3. Influence declaration. You mark which related works the author was aware of. This is the human-in-the-loop step no fully automatic tool can do.
4. Verdict call. A second model call receives the original profile plus your declarations and produces the artefact-vs-author split with a final narrative. Each recomputation is kept — nothing is overwritten.
5. Record. Every analysis records the date, model used, app version, and token usage, and can be exported as a Markdown report or raw JSON.
Honest limitations
The related-works map is the model's judgement, not a database lookup. The model names what the work plausibly resembles from its training knowledge. It can miss obscure prior art and occasionally over-claim resemblance. A future version may use real semantic retrieval over an indexed corpus.

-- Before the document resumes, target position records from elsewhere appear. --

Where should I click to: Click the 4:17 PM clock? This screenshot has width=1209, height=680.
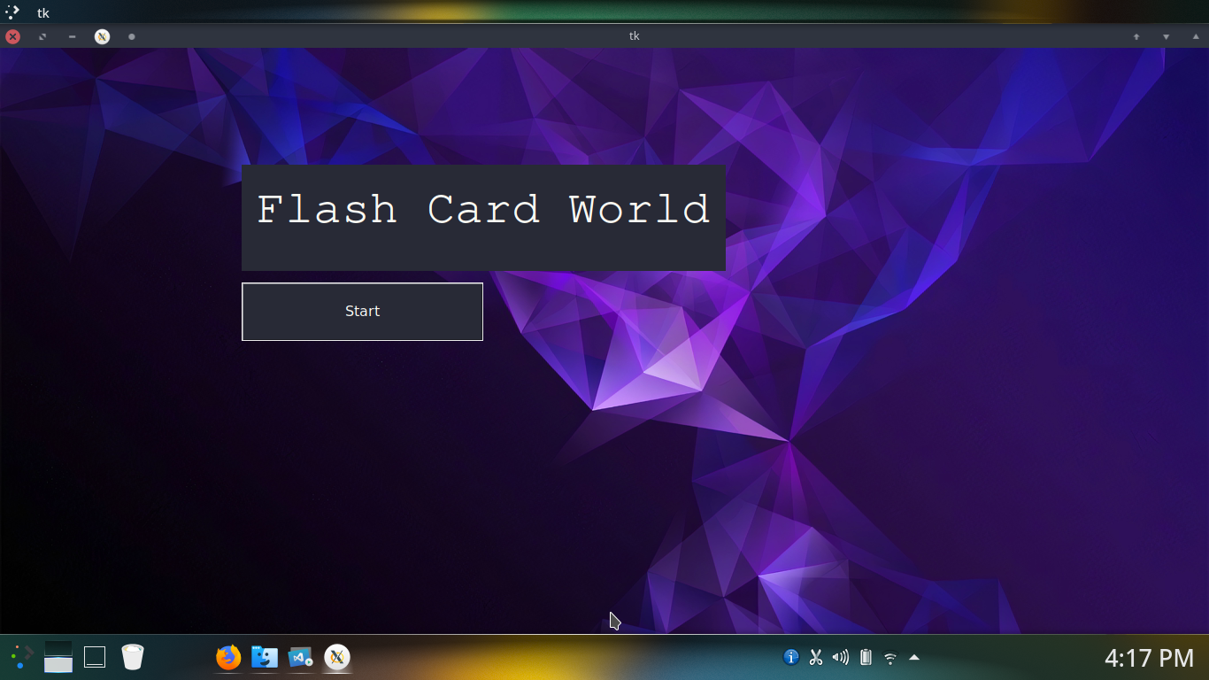tap(1149, 658)
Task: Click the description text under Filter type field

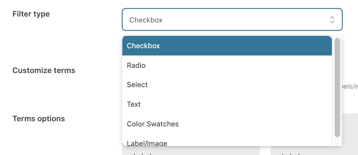Action: point(172,34)
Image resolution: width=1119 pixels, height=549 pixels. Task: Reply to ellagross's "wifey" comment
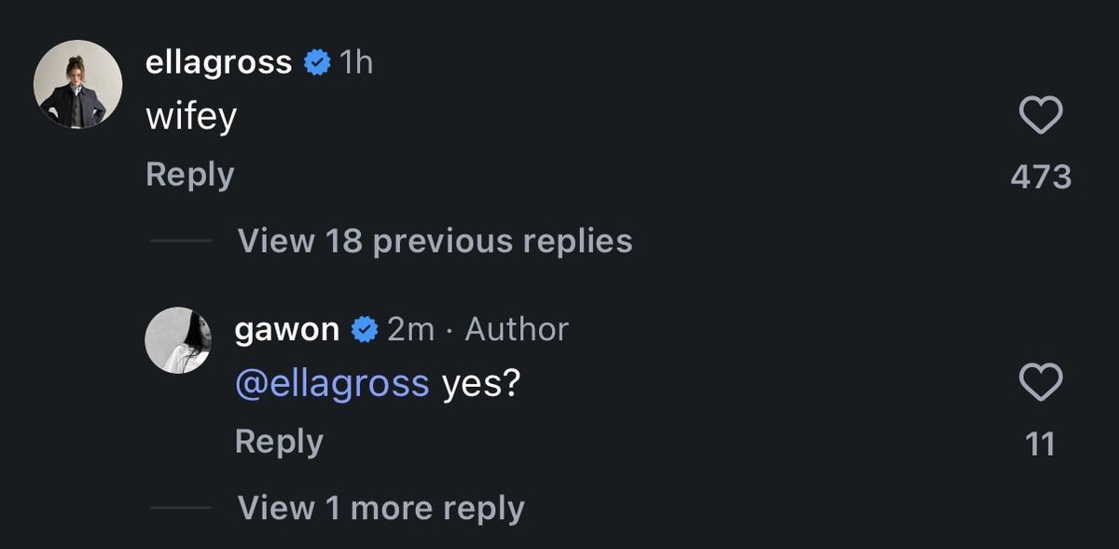click(189, 174)
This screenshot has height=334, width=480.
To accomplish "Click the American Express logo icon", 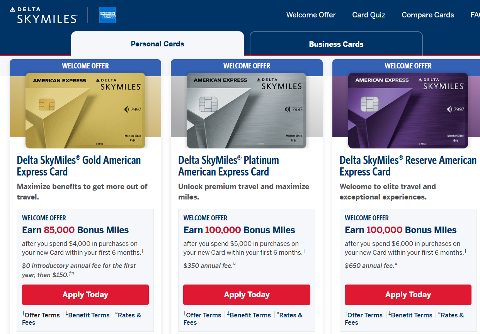I will click(x=107, y=15).
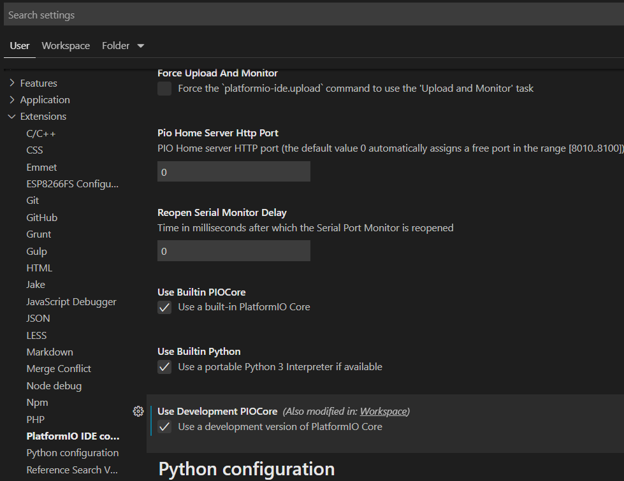Open the ESP8266FS Configuration settings entry
Screen dimensions: 624x481
coord(72,184)
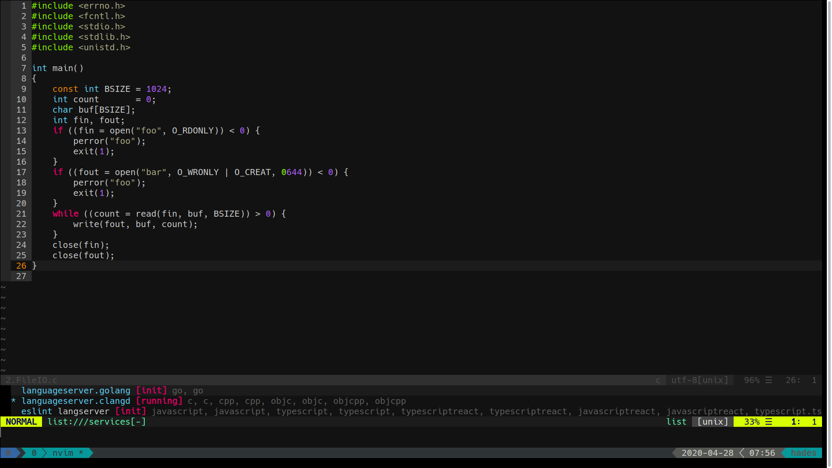The image size is (832, 468).
Task: Click the 96% scroll position indicator
Action: [753, 380]

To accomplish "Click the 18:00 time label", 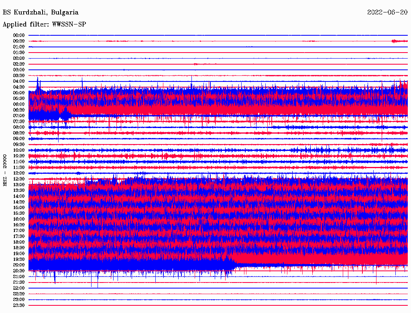I will [x=19, y=242].
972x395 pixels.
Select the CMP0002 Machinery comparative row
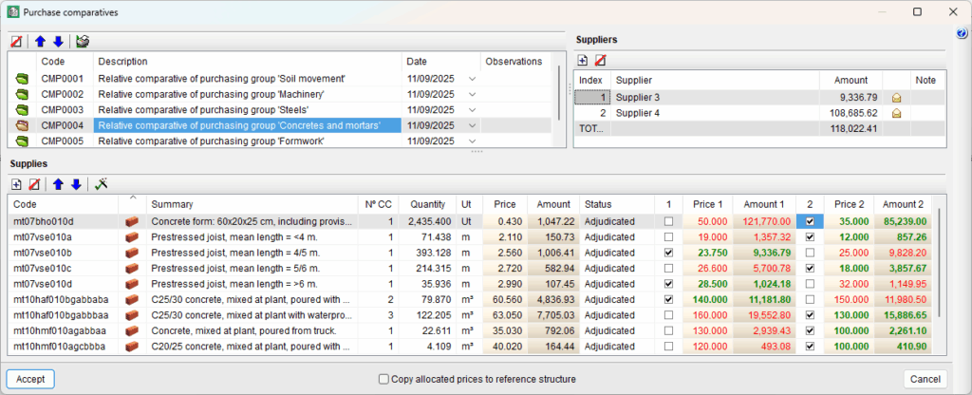click(211, 94)
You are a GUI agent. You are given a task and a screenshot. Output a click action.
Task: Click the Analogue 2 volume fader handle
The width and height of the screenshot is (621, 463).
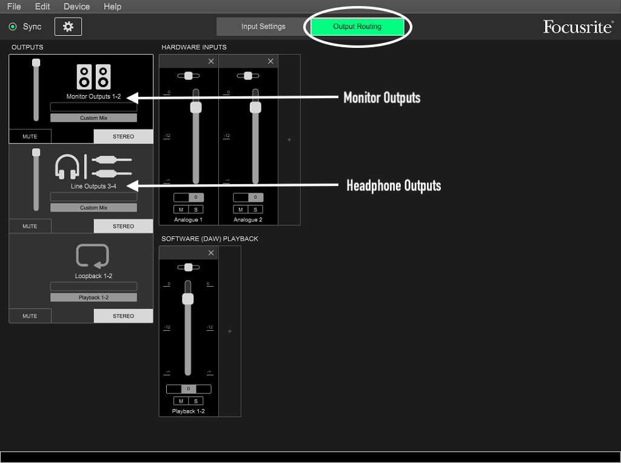255,107
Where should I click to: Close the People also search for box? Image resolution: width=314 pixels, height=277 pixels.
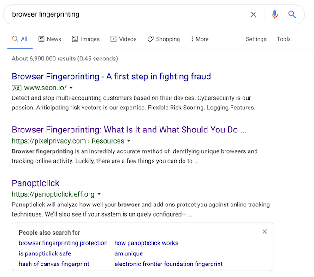(x=265, y=232)
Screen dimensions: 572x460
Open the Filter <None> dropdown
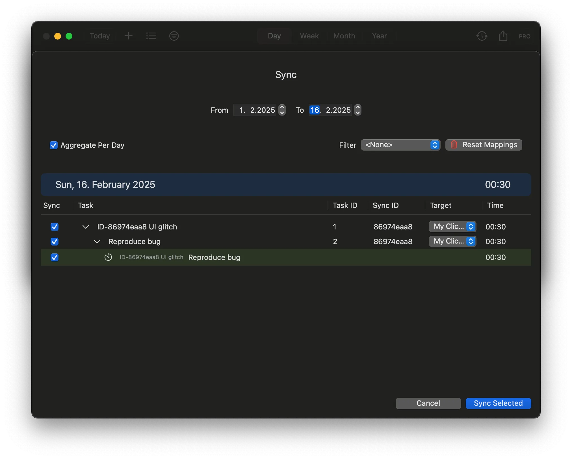[x=400, y=145]

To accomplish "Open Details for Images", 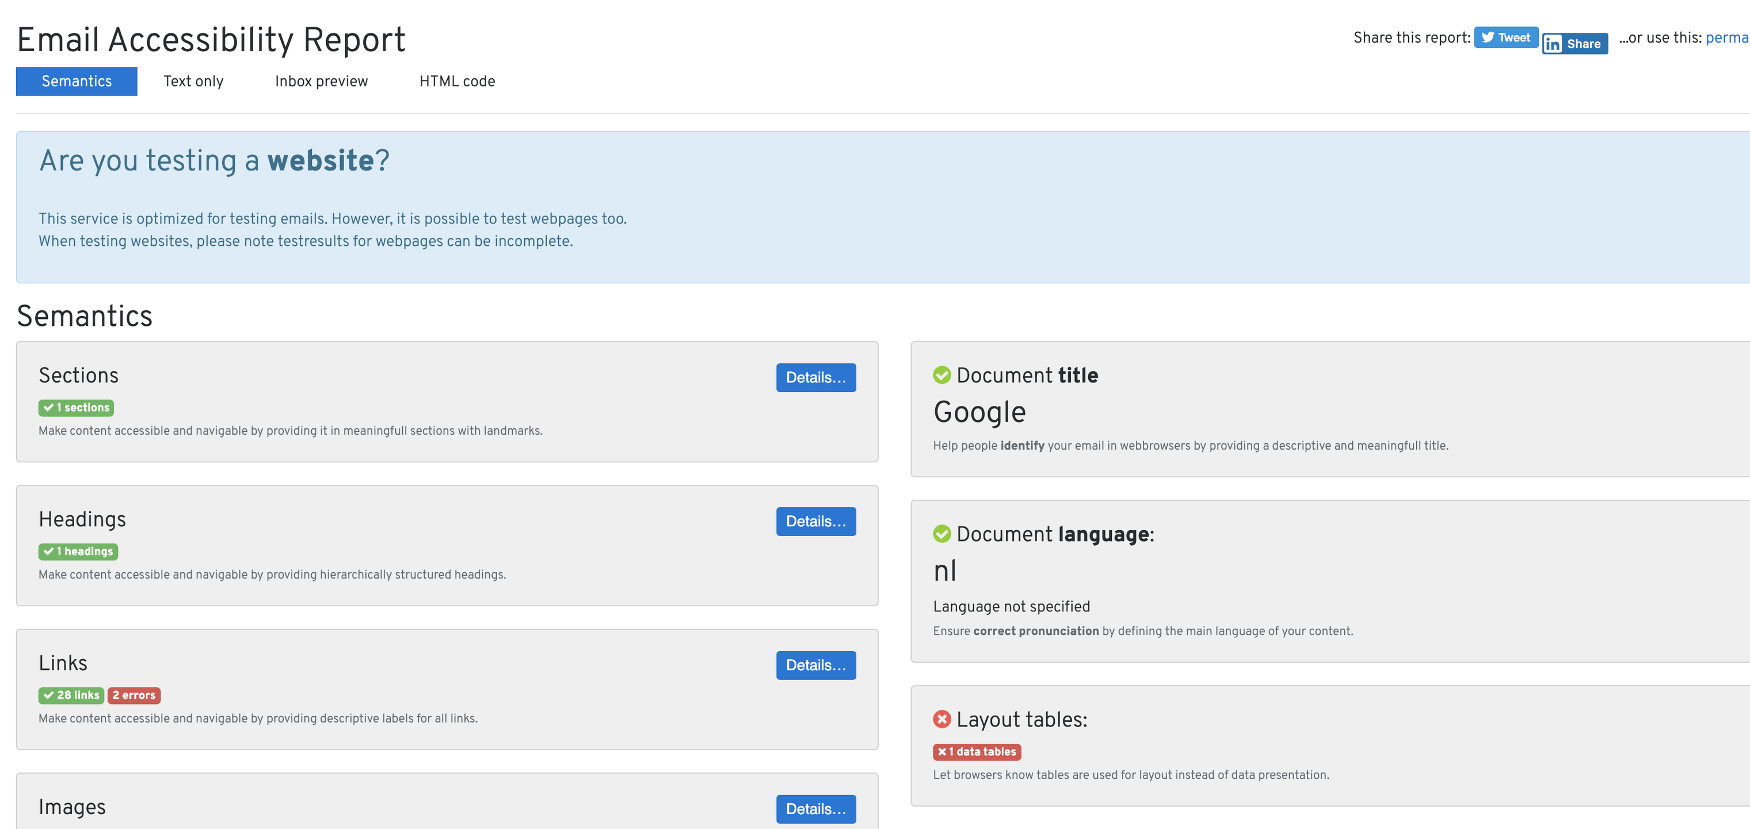I will (x=815, y=809).
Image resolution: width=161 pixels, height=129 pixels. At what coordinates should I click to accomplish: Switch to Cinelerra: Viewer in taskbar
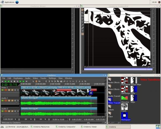point(90,127)
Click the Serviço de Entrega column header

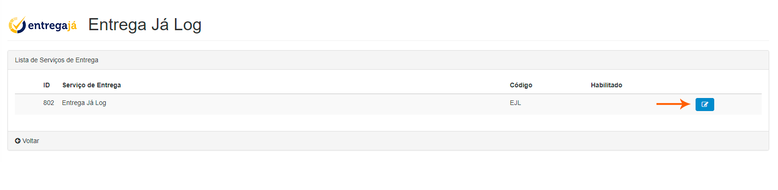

One judge, not a panel. The Consensual Assessment Technique uses multiple independent judges; the Lens currently uses one model. Running the same work through different models (selectable in settings) is a rough approximation of a panel.
Scores are ordinal, not interval. A 8 is not "twice as creative" as a 4. Read the rationales and narratives; the numbers are anchors, not measurements.
Authorial creativity is an estimate. It relies on your honest declaration of known influences and the model's inference about transformation. It cannot see inside the author's process.
Privacy & architecture
The Lens is a static page. Your Anthropic API key is stored only in your browser's localStorage and requests go directly from your browser to the Anthropic API — no intermediary server sees your key or your work. Analyses exist only in your browser session until you export them.